*** Supplied passage ***
Blocks lying outside the interpreted geological vein wireframes are considered to have zero gold and silver grades for stope optimization. Subsequently, the constructed SMUs are classified by majority criteria into measured, indicated, or inferred categories, and are included into the mineral resources inventory and reported fully diluted.

Mineral resources are reported at cut-off grades of 0.50 g/t gold-equivalent for resources contained in tailings and at 0.79 g/t gold-equivalent for those contained in stockpiles.

The use of constraining conceptual mining shapes to report underground mineral resources and cut-offs to report mineral resources contained in stockpiles and tailings demonstrate that the "reasonable prospects for eventual economic extraction" criteria, as defined in the CIM (2014) Standards, is met.
*** End of Supplied passage ***
§ **Exercise aim**: In the mineral resource reporting passage, what cut-off grade is used for resources contained in stockpiles?
*** Available data ***
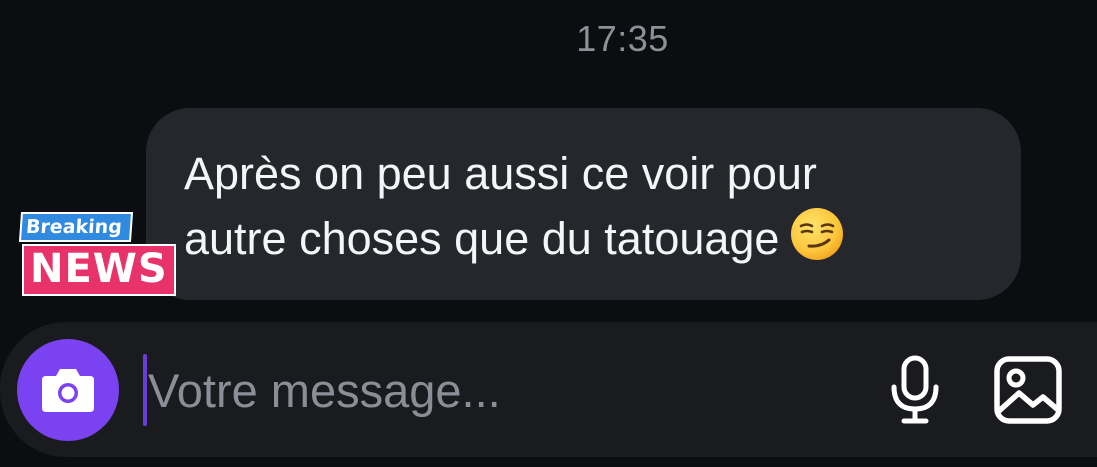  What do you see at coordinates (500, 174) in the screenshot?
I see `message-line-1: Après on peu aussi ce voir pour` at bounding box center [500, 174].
*** End of Available data ***
§ **Exercise answer**: 0.79 g/t gold-equivalent